◆ WHAT THE TASK REQUIRES
Return the listing below word for word, leaving out the pictures.

◆ MATERIAL PROVIDED
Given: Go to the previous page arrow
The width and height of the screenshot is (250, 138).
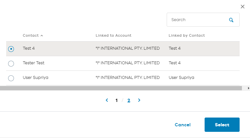Looking at the screenshot, I should click(x=107, y=100).
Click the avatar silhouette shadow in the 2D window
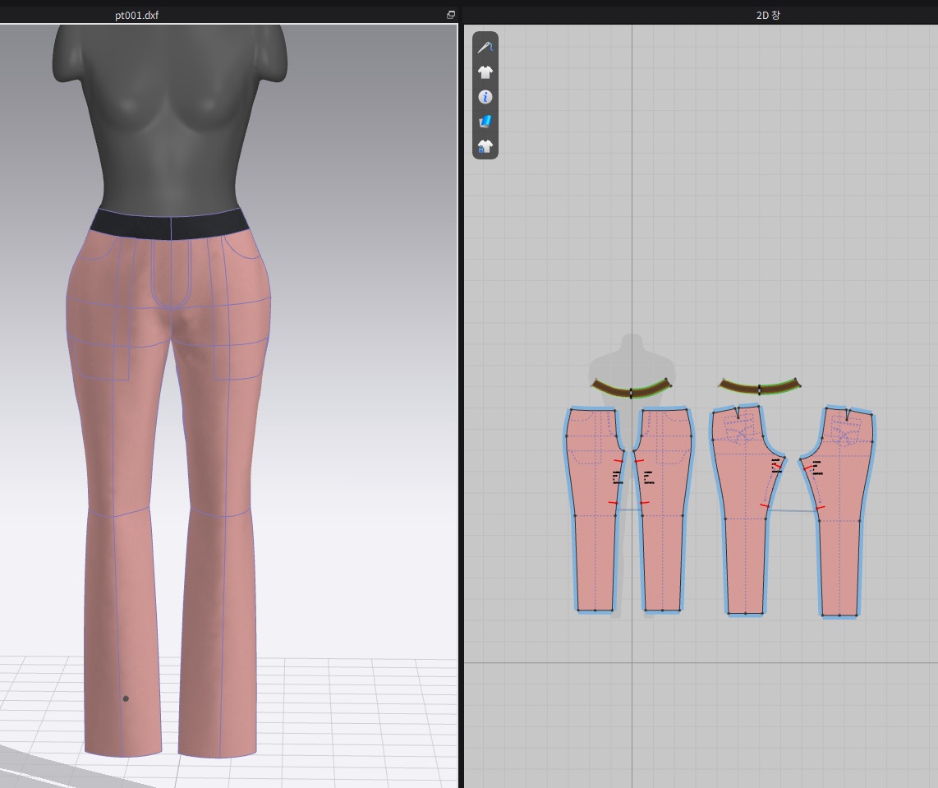 [x=631, y=353]
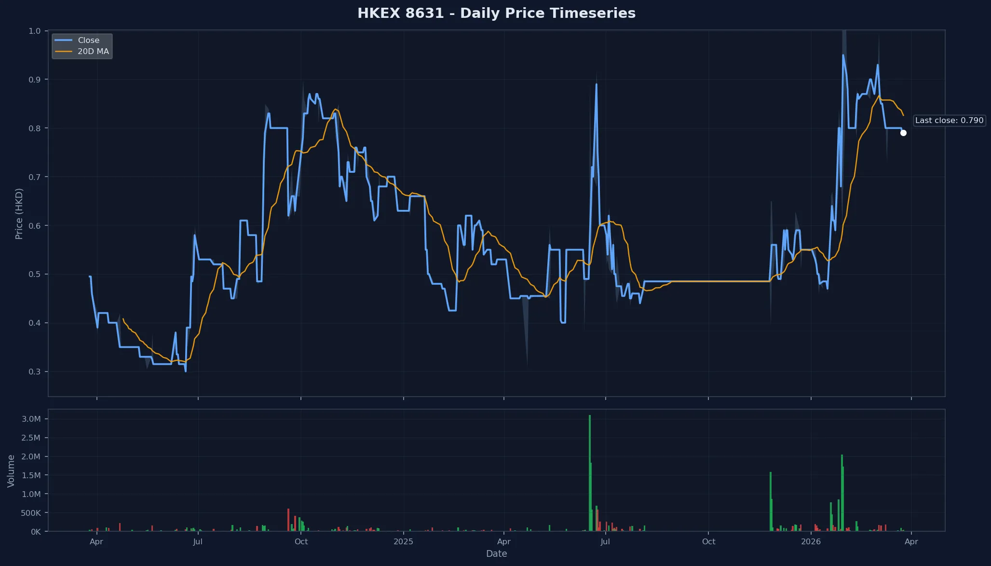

◆ CORRECT ANSWER
Given: Go to the previous page arrow
The width and height of the screenshot is (250, 138).
Looking at the screenshot, I should click(x=107, y=100).
Click the avatar silhouette shadow in the 2D window
 [x=631, y=353]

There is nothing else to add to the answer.